» **PROBLEM TO SOLVE**:
Nothing in the records should differ when you write them out again.
(DATA TO USE Opens)
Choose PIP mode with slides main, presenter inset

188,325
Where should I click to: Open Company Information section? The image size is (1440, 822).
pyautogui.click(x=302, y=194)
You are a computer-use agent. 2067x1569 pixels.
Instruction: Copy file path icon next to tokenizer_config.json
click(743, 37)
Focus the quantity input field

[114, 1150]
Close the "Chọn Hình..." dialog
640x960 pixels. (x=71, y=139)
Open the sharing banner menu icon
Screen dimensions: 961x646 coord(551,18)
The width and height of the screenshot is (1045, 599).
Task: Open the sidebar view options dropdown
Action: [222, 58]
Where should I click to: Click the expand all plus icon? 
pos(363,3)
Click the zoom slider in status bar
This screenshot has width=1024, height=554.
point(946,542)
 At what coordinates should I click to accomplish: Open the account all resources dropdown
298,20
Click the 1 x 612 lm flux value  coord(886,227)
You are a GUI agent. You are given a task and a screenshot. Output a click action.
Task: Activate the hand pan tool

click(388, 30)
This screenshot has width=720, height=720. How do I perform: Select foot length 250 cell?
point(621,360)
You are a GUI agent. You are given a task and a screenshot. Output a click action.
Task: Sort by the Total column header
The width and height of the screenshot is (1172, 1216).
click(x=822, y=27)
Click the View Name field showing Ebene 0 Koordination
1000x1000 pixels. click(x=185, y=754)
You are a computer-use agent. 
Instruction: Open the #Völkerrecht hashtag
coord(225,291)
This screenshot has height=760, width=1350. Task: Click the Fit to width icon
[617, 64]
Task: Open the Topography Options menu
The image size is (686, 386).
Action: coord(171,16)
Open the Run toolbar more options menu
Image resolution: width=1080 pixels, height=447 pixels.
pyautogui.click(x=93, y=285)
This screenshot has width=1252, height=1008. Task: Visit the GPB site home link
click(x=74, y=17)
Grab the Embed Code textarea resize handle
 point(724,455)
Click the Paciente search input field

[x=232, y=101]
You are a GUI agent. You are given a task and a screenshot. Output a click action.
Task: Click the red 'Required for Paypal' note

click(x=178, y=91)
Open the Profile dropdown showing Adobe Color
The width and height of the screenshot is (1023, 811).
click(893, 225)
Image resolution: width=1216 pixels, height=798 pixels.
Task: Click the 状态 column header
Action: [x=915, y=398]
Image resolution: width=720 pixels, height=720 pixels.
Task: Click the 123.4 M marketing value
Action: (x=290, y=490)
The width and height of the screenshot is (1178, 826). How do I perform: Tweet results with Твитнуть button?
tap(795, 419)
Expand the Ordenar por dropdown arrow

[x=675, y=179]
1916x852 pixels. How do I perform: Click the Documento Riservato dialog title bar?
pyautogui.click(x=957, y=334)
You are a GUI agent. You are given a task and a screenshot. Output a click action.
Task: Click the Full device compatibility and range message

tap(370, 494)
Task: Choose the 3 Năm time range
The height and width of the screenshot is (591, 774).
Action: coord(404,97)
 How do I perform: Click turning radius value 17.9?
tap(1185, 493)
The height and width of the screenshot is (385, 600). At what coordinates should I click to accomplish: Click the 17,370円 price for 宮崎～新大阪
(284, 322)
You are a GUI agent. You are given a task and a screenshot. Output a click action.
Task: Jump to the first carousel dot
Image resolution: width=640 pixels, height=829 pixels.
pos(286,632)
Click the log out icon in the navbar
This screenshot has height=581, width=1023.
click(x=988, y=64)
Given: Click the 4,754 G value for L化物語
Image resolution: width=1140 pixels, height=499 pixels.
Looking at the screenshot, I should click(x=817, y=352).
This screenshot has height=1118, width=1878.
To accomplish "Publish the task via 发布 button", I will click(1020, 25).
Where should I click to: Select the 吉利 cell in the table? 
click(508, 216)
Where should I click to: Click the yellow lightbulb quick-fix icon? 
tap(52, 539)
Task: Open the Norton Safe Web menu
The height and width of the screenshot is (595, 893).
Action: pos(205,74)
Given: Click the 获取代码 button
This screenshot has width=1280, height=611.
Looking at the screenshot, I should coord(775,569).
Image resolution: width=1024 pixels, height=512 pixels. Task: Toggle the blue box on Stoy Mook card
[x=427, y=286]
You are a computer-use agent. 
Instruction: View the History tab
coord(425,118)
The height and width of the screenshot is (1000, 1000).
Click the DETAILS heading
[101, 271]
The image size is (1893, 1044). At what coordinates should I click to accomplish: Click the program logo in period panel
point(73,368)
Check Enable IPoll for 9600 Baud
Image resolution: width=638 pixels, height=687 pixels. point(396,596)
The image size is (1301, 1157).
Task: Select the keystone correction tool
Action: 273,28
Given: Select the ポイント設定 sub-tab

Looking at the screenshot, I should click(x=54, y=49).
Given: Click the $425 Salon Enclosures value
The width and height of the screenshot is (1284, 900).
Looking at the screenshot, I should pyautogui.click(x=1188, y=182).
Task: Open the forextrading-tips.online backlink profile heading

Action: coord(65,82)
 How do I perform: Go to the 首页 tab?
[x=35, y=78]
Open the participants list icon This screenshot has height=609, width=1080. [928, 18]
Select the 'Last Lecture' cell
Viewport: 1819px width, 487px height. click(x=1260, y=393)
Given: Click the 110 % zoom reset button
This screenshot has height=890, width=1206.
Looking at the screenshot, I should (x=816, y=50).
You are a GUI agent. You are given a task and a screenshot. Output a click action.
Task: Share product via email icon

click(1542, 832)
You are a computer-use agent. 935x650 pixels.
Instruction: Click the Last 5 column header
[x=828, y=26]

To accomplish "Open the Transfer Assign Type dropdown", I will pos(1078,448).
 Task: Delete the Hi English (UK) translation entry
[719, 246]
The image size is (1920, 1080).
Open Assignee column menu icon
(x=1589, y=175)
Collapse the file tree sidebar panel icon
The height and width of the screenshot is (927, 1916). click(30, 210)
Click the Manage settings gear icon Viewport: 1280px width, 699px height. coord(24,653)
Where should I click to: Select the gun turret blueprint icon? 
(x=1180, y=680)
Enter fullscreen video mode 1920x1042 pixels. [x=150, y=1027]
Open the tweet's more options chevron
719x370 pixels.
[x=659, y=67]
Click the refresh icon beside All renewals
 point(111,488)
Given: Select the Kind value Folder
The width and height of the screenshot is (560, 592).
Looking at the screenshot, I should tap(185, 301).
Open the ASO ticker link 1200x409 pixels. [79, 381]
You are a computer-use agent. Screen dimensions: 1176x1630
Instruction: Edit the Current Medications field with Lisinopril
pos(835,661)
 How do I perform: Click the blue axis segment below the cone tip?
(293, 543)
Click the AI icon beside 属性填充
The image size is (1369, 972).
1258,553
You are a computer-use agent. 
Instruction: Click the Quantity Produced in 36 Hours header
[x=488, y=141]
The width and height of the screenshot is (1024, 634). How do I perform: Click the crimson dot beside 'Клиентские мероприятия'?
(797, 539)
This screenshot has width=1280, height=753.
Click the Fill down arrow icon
(DATA TO USE Closes)
» **THE ANSWER**:
Choose PIP mode with slides main, presenter inset

188,325
Where should I click to: Open Company Information section? The image size is (1440, 822).
pyautogui.click(x=302, y=194)
You are a computer-use agent. 2067x1569 pixels.
Instruction: Copy file path icon next to tokenizer_config.json
click(743, 37)
Focus the quantity input field

[114, 1150]
Close the "Chọn Hình..." dialog
640x960 pixels. (x=71, y=139)
Open the sharing banner menu icon
Screen dimensions: 961x646 coord(551,18)
The width and height of the screenshot is (1045, 599).
Task: Open the sidebar view options dropdown
Action: [222, 58]
Where should I click to: Click the expand all plus icon? 
pos(363,3)
Click the zoom slider in status bar
This screenshot has width=1024, height=554.
point(946,542)
 At what coordinates should I click to accomplish: Open the account all resources dropdown
298,20
Click the 1 x 612 lm flux value  coord(886,227)
You are a GUI agent. You are given a task and a screenshot. Output a click action.
Task: Activate the hand pan tool

click(388, 30)
This screenshot has width=720, height=720. How do I perform: Select foot length 250 cell?
point(621,360)
You are a GUI agent. You are given a task and a screenshot. Output a click action.
Task: Sort by the Total column header
The width and height of the screenshot is (1172, 1216).
click(x=822, y=27)
Click the View Name field showing Ebene 0 Koordination
1000x1000 pixels. click(x=185, y=754)
You are a computer-use agent. 
Instruction: Open the #Völkerrecht hashtag
coord(225,291)
This screenshot has height=760, width=1350. Task: Click the Fit to width icon
[617, 64]
Task: Open the Topography Options menu
The image size is (686, 386).
Action: coord(171,16)
Open the Run toolbar more options menu
Image resolution: width=1080 pixels, height=447 pixels.
pyautogui.click(x=93, y=285)
This screenshot has width=1252, height=1008. Task: Visit the GPB site home link
click(x=74, y=17)
Grab the Embed Code textarea resize handle
 point(724,455)
Click the Paciente search input field

[x=232, y=101]
You are a GUI agent. You are given a task and a screenshot. Output a click action.
Task: Click the red 'Required for Paypal' note

click(x=178, y=91)
Open the Profile dropdown showing Adobe Color
The width and height of the screenshot is (1023, 811).
click(893, 225)
Image resolution: width=1216 pixels, height=798 pixels.
Task: Click the 状态 column header
Action: [x=915, y=398]
Image resolution: width=720 pixels, height=720 pixels.
Task: Click the 123.4 M marketing value
Action: (x=290, y=490)
The width and height of the screenshot is (1178, 826). How do I perform: Tweet results with Твитнуть button?
tap(795, 419)
Expand the Ordenar por dropdown arrow

[x=675, y=179]
1916x852 pixels. How do I perform: Click the Documento Riservato dialog title bar?
pyautogui.click(x=957, y=334)
You are a GUI agent. You are given a task and a screenshot. Output a click action.
Task: Click the Full device compatibility and range message

tap(370, 494)
Task: Choose the 3 Năm time range
The height and width of the screenshot is (591, 774).
Action: coord(404,97)
 How do I perform: Click turning radius value 17.9?
tap(1185, 493)
The height and width of the screenshot is (385, 600). At what coordinates should I click to accomplish: Click the 17,370円 price for 宮崎～新大阪
(284, 322)
You are a GUI agent. You are given a task and a screenshot. Output a click action.
Task: Jump to the first carousel dot
Image resolution: width=640 pixels, height=829 pixels.
pos(286,632)
Click the log out icon in the navbar
This screenshot has height=581, width=1023.
click(x=988, y=64)
Given: Click the 4,754 G value for L化物語
Image resolution: width=1140 pixels, height=499 pixels.
Looking at the screenshot, I should click(x=817, y=352).
This screenshot has height=1118, width=1878.
To accomplish "Publish the task via 发布 button", I will click(1020, 25).
Where should I click to: Select the 吉利 cell in the table? 
click(508, 216)
Where should I click to: Click the yellow lightbulb quick-fix icon? 
tap(52, 539)
Task: Open the Norton Safe Web menu
The height and width of the screenshot is (595, 893).
Action: pos(205,74)
Given: Click the 获取代码 button
This screenshot has width=1280, height=611.
Looking at the screenshot, I should coord(775,569).
Image resolution: width=1024 pixels, height=512 pixels. Task: Toggle the blue box on Stoy Mook card
[x=427, y=286]
You are a computer-use agent. 
Instruction: View the History tab
coord(425,118)
The height and width of the screenshot is (1000, 1000).
Click the DETAILS heading
[101, 271]
The image size is (1893, 1044). At what coordinates should I click to accomplish: Click the program logo in period panel
point(73,368)
Check Enable IPoll for 9600 Baud
Image resolution: width=638 pixels, height=687 pixels. point(396,596)
The image size is (1301, 1157).
Task: Select the keystone correction tool
Action: 273,28
Given: Select the ポイント設定 sub-tab

Looking at the screenshot, I should click(x=54, y=49).
Given: Click the $425 Salon Enclosures value
The width and height of the screenshot is (1284, 900).
Looking at the screenshot, I should pyautogui.click(x=1188, y=182).
Task: Open the forextrading-tips.online backlink profile heading

Action: coord(65,82)
 How do I perform: Go to the 首页 tab?
[x=35, y=78]
Open the participants list icon This screenshot has height=609, width=1080. [928, 18]
Select the 'Last Lecture' cell
Viewport: 1819px width, 487px height. click(x=1260, y=393)
Given: Click the 110 % zoom reset button
This screenshot has height=890, width=1206.
Looking at the screenshot, I should (x=816, y=50).
You are a GUI agent. You are given a task and a screenshot. Output a click action.
Task: Share product via email icon

click(1542, 832)
You are a computer-use agent. 935x650 pixels.
Instruction: Click the Last 5 column header
[x=828, y=26]

To accomplish "Open the Transfer Assign Type dropdown", I will pos(1078,448).
 Task: Delete the Hi English (UK) translation entry
[719, 246]
The image size is (1920, 1080).
Open Assignee column menu icon
(x=1589, y=175)
Collapse the file tree sidebar panel icon
The height and width of the screenshot is (927, 1916). click(30, 210)
Click the Manage settings gear icon Viewport: 1280px width, 699px height. coord(24,653)
Where should I click to: Select the gun turret blueprint icon? 
(x=1180, y=680)
Enter fullscreen video mode 1920x1042 pixels. [x=150, y=1027]
Open the tweet's more options chevron
719x370 pixels.
[x=659, y=67]
Click the refresh icon beside All renewals
 point(111,488)
Given: Select the Kind value Folder
The width and height of the screenshot is (560, 592).
Looking at the screenshot, I should tap(185, 301).
Open the ASO ticker link 1200x409 pixels. [79, 381]
You are a computer-use agent. Screen dimensions: 1176x1630
Instruction: Edit the Current Medications field with Lisinopril
pos(835,661)
 How do I perform: Click the blue axis segment below the cone tip?
(293, 543)
Click the AI icon beside 属性填充
The image size is (1369, 972).
1258,553
You are a computer-use agent. 
Instruction: Click the Quantity Produced in 36 Hours header
[x=488, y=141]
The width and height of the screenshot is (1024, 634). How do I perform: Click the crimson dot beside 'Клиентские мероприятия'?
(797, 539)
This screenshot has width=1280, height=753.
Click the Fill down arrow icon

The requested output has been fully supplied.